NiFi-1.0 - content_repo & flowfile_repo

81 views Asked by At

I have a flow, pretty big, which takes a csv and then eventually converts it to sql statements (via avro, json). For a file of 5GB, flowfile_repo (while processing) went up to 24 GB and content_repo to 18 GB.

  • content_repo max 18 GB
  • flowfile_repo max 26 GB

Is there a way to predict how much space would I need for processing N files ? Why it takes so much space ?

1

There are 1 answers

0
Bryan Bende On BEST ANSWER

The flow file repo is check-pointed every 2 minutes by default, and is storing the state of every flow file as well as the attributes of every flow file. So it really depends how many flow files and how many attributes per flow file are being written during that 2 min window, as well as how many processors the flow files are passing through and how many of them are modifying the attributes.
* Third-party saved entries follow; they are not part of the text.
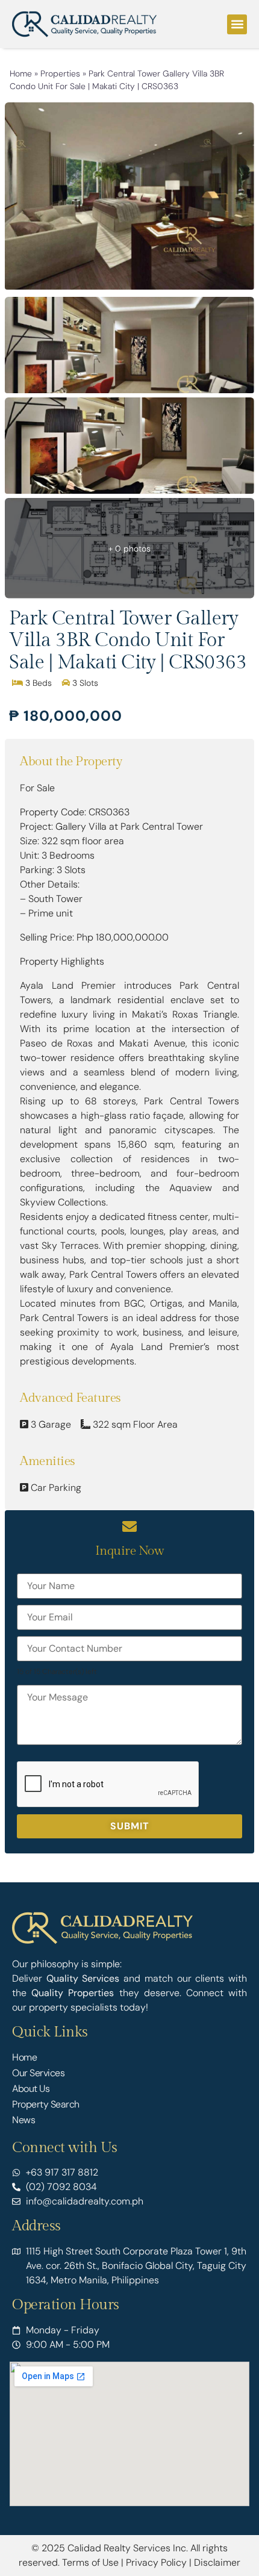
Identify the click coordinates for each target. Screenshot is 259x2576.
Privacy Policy (156, 2562)
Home (21, 73)
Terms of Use (90, 2562)
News (23, 2120)
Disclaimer (217, 2562)
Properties (60, 73)
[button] (237, 24)
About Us (30, 2088)
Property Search (46, 2104)
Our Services (38, 2073)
The content repo is storing content claims, where each content claim contains the content of one or more flow files. Periodically there is a clean up thread that runs and determines if a content claim can be cleaned up. This is based on whether or not you have archiving enabled. If you have it disabled, then a content claim can be cleaned up when no active flow files reference any of the content in that claim.

The flow file content also follows a copy-on-write pattern, meaning the content is immutable and when a processor modifies the content it is actually writing a new copy. So if you had a 5GB flow file and it passed through a processor that modified the content like ReplaceText, it would write another 5GB to the content repo, and the original one could be removed based on the logic above about archiving and whether or not any flow files reference that content.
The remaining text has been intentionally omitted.